RECORD SET:
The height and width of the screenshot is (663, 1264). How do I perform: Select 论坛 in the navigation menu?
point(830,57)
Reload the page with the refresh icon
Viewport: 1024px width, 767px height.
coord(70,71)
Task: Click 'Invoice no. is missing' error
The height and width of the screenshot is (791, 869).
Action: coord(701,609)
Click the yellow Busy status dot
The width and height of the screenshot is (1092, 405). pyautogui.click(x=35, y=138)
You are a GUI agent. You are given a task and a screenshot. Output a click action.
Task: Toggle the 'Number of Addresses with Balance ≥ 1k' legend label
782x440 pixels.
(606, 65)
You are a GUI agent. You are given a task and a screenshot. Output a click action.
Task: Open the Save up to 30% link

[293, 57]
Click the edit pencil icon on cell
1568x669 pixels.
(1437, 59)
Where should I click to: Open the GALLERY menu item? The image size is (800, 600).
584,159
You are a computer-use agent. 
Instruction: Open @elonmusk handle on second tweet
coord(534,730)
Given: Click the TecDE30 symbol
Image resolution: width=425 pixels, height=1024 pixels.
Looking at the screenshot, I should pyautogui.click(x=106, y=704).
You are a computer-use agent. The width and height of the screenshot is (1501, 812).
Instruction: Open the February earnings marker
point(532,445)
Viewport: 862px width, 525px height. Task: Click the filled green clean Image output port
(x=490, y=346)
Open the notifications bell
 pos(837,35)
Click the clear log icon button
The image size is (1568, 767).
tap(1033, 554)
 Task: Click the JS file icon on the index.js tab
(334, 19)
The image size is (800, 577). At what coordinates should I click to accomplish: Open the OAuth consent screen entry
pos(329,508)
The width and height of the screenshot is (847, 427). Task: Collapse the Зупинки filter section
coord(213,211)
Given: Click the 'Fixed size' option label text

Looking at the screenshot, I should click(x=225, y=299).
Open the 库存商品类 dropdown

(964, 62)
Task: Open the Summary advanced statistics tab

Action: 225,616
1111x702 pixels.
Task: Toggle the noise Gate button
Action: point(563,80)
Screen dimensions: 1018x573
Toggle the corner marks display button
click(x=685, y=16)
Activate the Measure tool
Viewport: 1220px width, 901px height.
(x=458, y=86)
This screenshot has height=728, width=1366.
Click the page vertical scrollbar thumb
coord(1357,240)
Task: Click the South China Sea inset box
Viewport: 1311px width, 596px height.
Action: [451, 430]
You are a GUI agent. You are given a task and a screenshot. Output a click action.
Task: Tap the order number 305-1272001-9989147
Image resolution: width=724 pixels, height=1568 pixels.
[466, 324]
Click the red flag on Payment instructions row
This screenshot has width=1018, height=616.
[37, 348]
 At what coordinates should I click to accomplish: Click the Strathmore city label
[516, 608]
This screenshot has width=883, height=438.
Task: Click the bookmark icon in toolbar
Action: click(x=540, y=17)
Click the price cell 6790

WORK TASK: Each line from the one that contains "This screenshot has height=728, width=1366." through the end of the records must be repeated exactly. No other line belongs in the answer.

SOLUTION:
This screenshot has height=728, width=1366.
Click the page vertical scrollbar thumb
coord(1357,240)
Task: Click the South China Sea inset box
Viewport: 1311px width, 596px height.
Action: [451, 430]
You are a GUI agent. You are given a task and a screenshot. Output a click action.
Task: Tap the order number 305-1272001-9989147
Image resolution: width=724 pixels, height=1568 pixels.
[466, 324]
Click the red flag on Payment instructions row
This screenshot has width=1018, height=616.
[37, 348]
 At what coordinates should I click to accomplish: Click the Strathmore city label
[516, 608]
This screenshot has width=883, height=438.
Task: Click the bookmark icon in toolbar
Action: click(x=540, y=17)
Click the price cell 6790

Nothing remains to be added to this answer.